= Otto Armster =

German intelligence officer (1891–1957)

 Otto Armster (11 July 1891 in Preetz – 21 September 1957) was a German military intelligence-officer and a member of the German resistance, involved in the 20 July 1944 attempt to assassinate Adolf Hitler.

== Life ==
Armster was a friend of Admiral Wilhelm Canaris head of the counter-intelligence (Abwehr) and stood in contact with the circuit of resistance since 1939. As a colonel and head of the counter-intelligence station in Vienna since April 1944, he worked closely with Georg Alexander Hansen, Hans Oster and Ludwig Gehre.

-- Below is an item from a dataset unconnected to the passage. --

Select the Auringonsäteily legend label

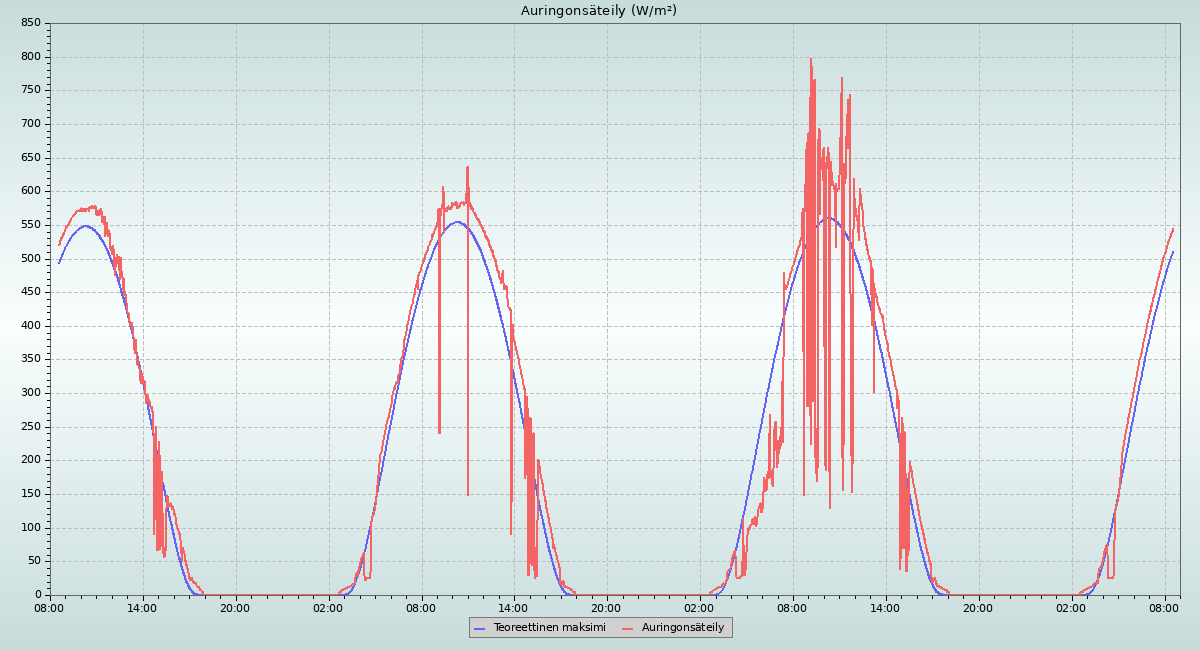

In connection with his resistance activities Armster had constant contact to General Friedrich Olbricht and other conspirators of the 20 July plot, through Olbricht’s confidant Hermann Kaiser. Armster has been designated by the conspirators to become liaison officer of defense circle XVIII (Salzburg).

On 23 July 1944 Armster had been arrested by the Gestapo and transported to Berlin, where he was taken into custody at the solitary confinement prison on Lehrter Street until 25 April 1945. By 15 May 1945 the NKVD arrested and consequently abducted him to the Soviet Union, where he was kept imprisoned until 1955.